Postnatal Restriction of Activity-Induced Ca2+ Responses to Schwann Cells at the Neuromuscular Junction Are Caused by the Proximo-Distal Loss of Axonal Synaptic Vesicles during Development

Terminal or perisynaptic Schwann cells (TPSCs) are nonmyelinating, perisynaptic glial cells at the neuromuscular junction (NMJ) that respond to neural activity by increasing intracellular calcium (Ca²⁺) and regulate synaptic function. The onset of activity-induced TPSC Ca²⁺ responses, as well as whether axonal Schwann cells (ASCs) along the nerve respond to nerve stimulation during development, is unknown. Here, we show that phrenic nerve stimulation in developing male and female mice elicited Ca²⁺ responses in both ASCs and TPSCs at embryonic day 14. ASC responses were lost in a proximo-distal gradient over time, but could continue to be elicited by bath application of neurotransmitter, suggesting that a loss of release rather than a change in ASC competence accounted for this response gradient. Similar to those of early postnatal TPSCs, developing ASC/TPSC responses were mediated by purinergic P2Y₁ receptors. The loss of ASC Ca²⁺ responses was correlated to the proximo-distal disappearance of synaptophysin immunoreactivity and synaptic vesicles in phrenic axons. Accordingly, developing ASC Ca²⁺ responses were blocked by botulinum toxin. Interestingly, the loss of ASC Ca²⁺ responses was also correlated to the proximo-distal development of myelination. Finally, compared with postnatal TPSCs, neonatal TPSCs and ASCs displayed Ca²⁺ signals in response to lower frequencies and shorter durations of nerve stimulation. Together, these results with GCaMP3-expressing Schwann cells provide ex vivo evidence that both axons and presynaptic terminals initially exhibit activity-induced vesicular release of neurotransmitter, but that the subsequent loss of axonal synaptic vesicles accounts for the postnatal restriction of vesicular release to the NMJ.
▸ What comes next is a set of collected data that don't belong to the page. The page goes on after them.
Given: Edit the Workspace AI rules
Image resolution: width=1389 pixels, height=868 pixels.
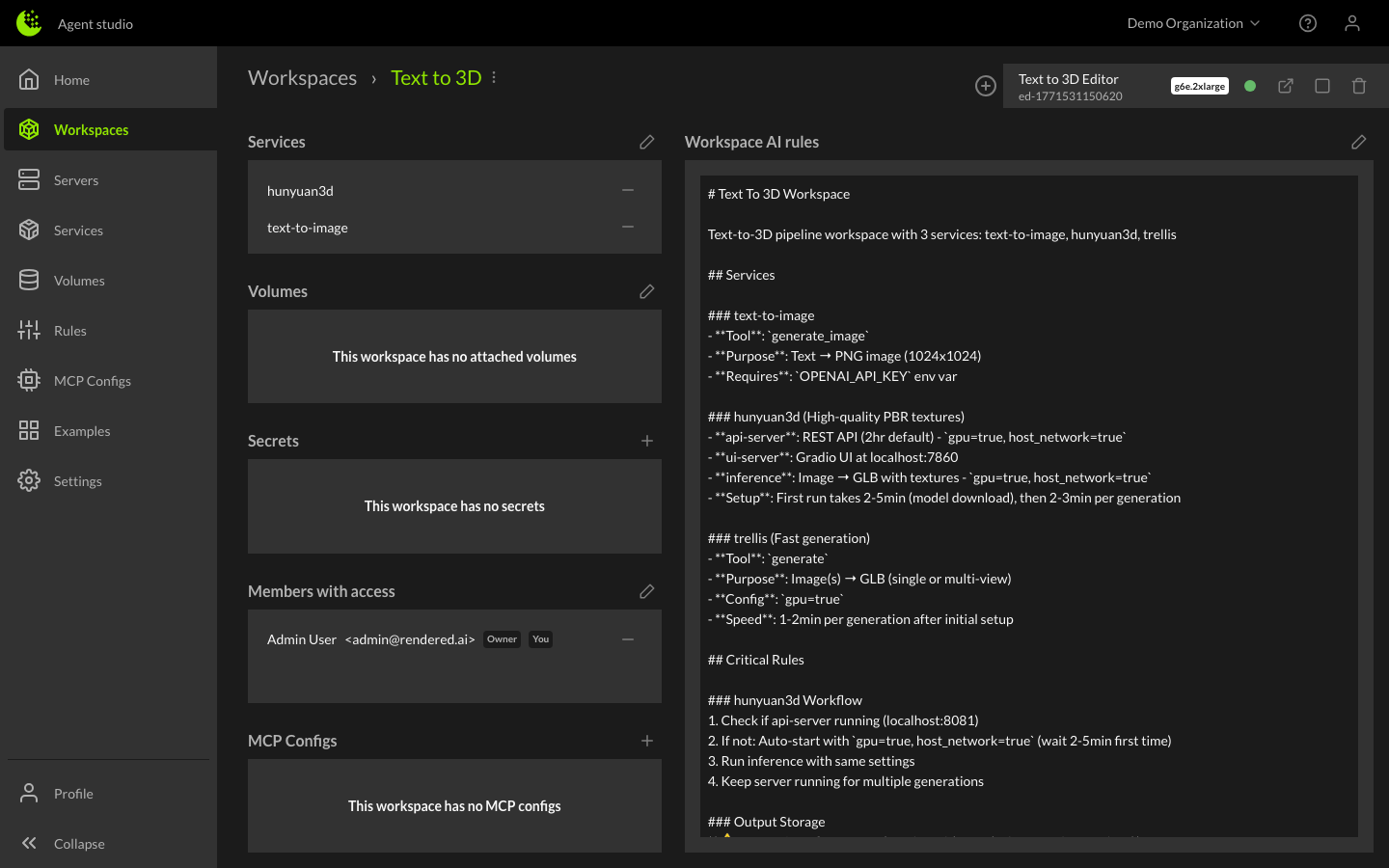Looking at the screenshot, I should 1358,142.
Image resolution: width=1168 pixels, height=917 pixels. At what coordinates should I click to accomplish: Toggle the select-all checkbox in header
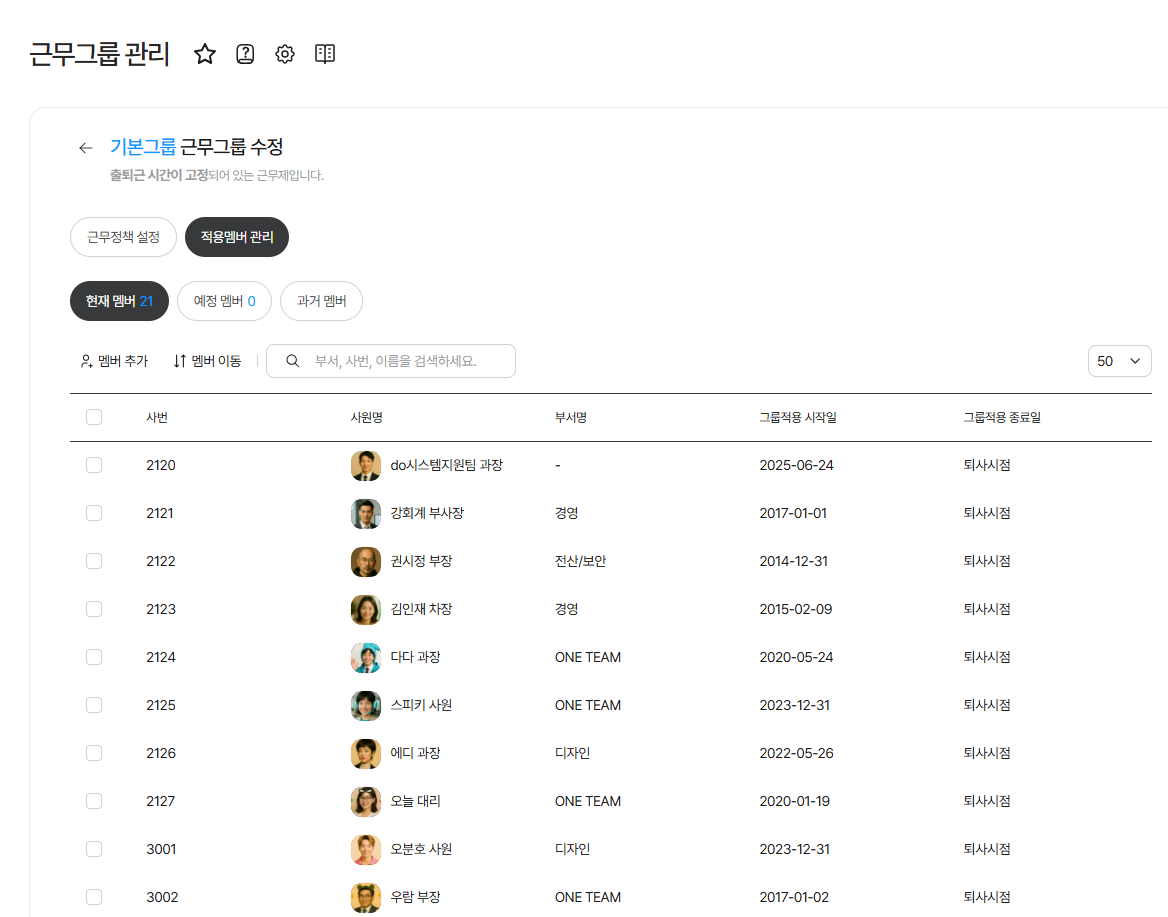[94, 417]
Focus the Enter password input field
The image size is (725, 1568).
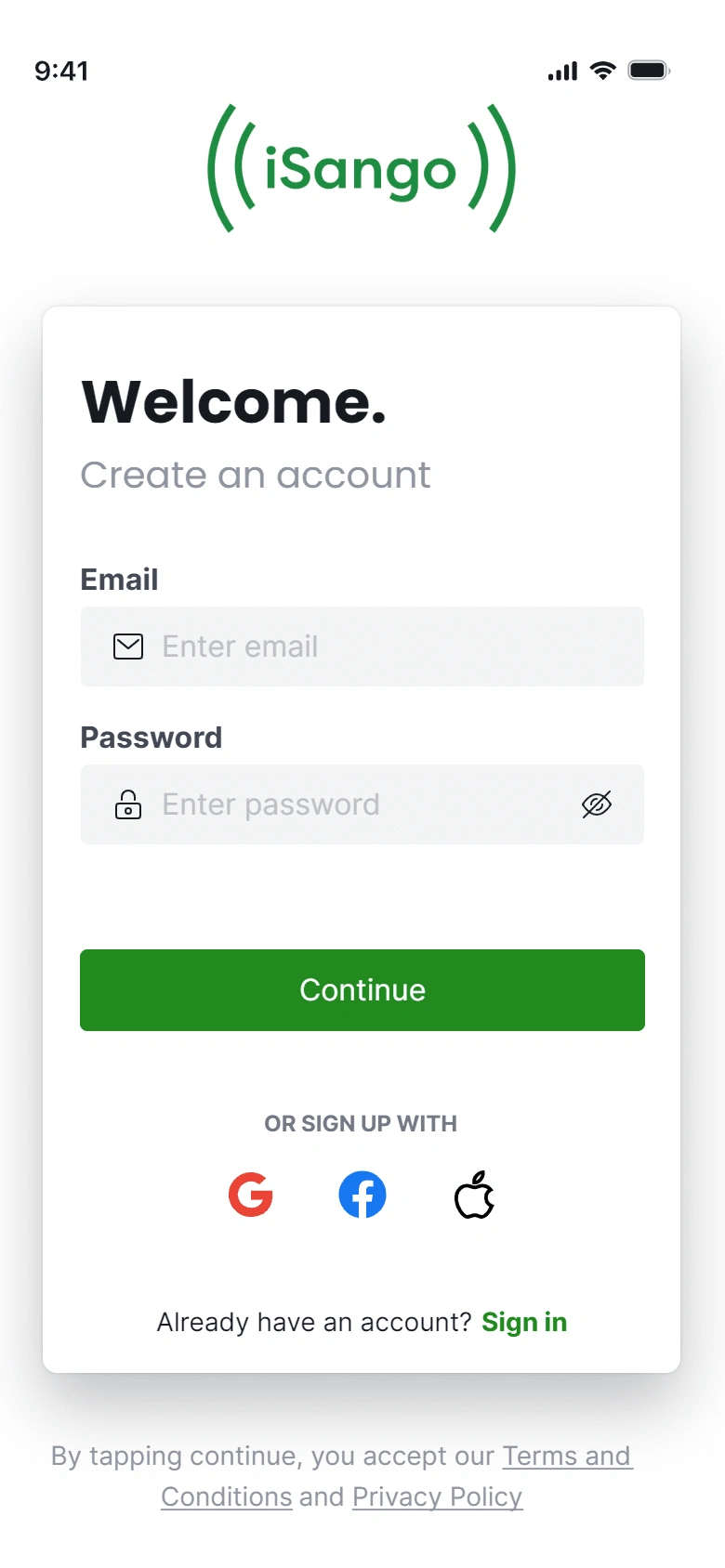point(362,804)
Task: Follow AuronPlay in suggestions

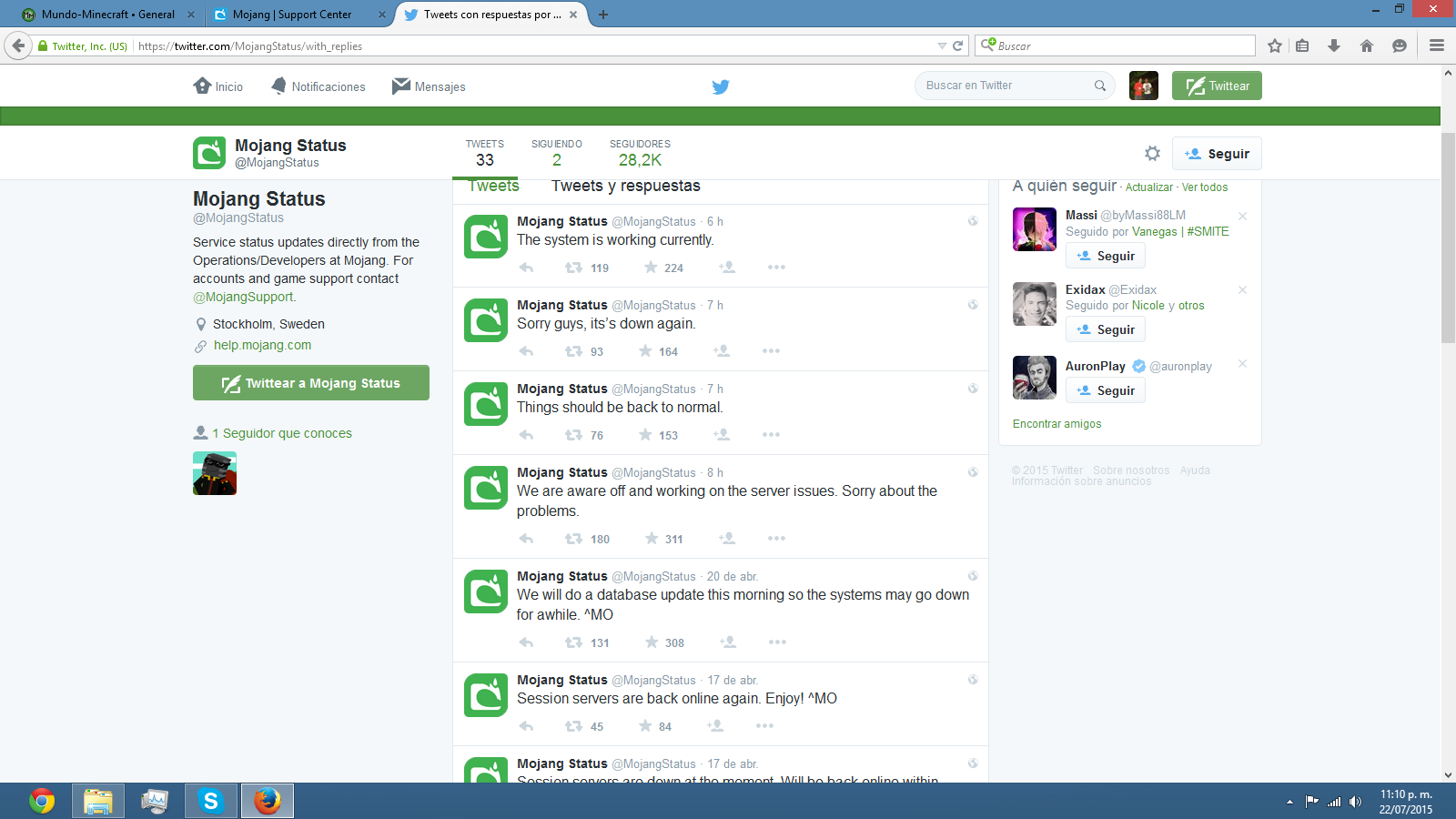Action: (1106, 390)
SIGNIFICANCE STATEMENT Neural activity regulates multiple aspects of development, including myelination. Whether the excitation of developing neurons in vivo results in the release of neurotransmitter from both axons and presynaptic terminals is unclear. Here, using mice expressing the genetically encoded calcium indicator GCaMP3 in Schwann cells, we show that both terminal/perisynaptic Schwann cells at the diaphragm neuromuscular junction and axonal Schwann cells along the phrenic nerve exhibit activity-induced calcium responses early in development, mediated by the vesicular release of ATP from the axons of motor neurons acting on P2Y₁ receptors. These ex vivo findings corroborate classic in vitro studies demonstrating transmitter release by developing axons, and thus represent a tool to study the mechanisms and significance of this process during embryonic development.